In a recent poll, Syracuse girls were asked if they liked being approached by the skeezy guy who stands in the corner during a frat party like a vulture—albeit a vulture who prefers to hit on his prey instead of consume its carcass.
Surprisingly (to these skeezy guys, not to girls) 100% of the women polled declared that they DON’T like it when Señor Skeez approaches them from behind and starts dancing with them, despite the fact that they have clearly been avoiding eye contact with him and trying to get their friends to leave the frat for a place without skeezy guys, like a lesbian bar.
Upon being informed of the news, Nabisco Skeez-It replied, “I still don’t believe it. That girl at Sig Ep was TOTALLY into me! She must have been talking about another skeezy guy.”

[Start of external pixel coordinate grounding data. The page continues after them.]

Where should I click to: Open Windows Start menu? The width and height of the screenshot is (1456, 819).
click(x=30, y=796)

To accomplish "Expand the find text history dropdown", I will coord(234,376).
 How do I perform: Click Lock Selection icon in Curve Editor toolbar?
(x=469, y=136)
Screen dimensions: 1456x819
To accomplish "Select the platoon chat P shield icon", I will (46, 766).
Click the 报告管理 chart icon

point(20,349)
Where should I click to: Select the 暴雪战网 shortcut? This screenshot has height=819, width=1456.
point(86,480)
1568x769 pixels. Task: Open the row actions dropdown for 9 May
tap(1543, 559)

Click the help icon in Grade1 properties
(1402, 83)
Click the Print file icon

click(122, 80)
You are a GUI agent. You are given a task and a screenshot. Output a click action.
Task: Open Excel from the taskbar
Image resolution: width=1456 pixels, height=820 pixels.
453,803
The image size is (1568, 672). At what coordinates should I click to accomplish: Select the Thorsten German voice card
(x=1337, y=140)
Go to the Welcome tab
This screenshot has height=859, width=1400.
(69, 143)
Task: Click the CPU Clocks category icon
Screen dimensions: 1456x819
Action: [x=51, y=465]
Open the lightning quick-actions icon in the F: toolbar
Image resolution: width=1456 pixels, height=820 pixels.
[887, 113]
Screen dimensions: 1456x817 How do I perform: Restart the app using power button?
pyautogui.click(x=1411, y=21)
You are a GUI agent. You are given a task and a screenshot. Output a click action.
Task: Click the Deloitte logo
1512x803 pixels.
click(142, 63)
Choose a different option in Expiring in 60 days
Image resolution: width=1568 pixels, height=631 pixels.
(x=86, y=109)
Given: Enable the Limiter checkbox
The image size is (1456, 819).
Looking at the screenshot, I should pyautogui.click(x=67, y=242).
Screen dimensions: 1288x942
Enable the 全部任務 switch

That girl, Amanda LaRue, affirmed, “No, it was him. He was gross. And he smelled like a possum.”
Despite this revelation, many skeezes have maintained that they will continue their skeezy ways.
“I can’t help it,” said Grilled Skeez, “these girls are just so hot, the way they stand there talking to their friends and trying desperately not to look at me. Something about it makes me want to grind.”
“Sure, lots of them say things like, ‘Get away, creep!’ and ‘Were you rolling around in shit earlier today?’ Those are just terms of endearment,” said Macaroni and Skeez, adding, “I love a challenge.”
Fully aware of the fact that skeezy guys are incapable of being anything less than they are, Syracuse Officials and IFC are cooperating to draft a new set of laws barring guys “who look skeezy” from entering frat parties.
Some are going as far as to suggest that Syracuse University completely bar skeezes from campus, but officials are not as fond of this idea. After all, research has indicated that barring skeezy guys from Syracuse would essentially turn the college into an all-girls school.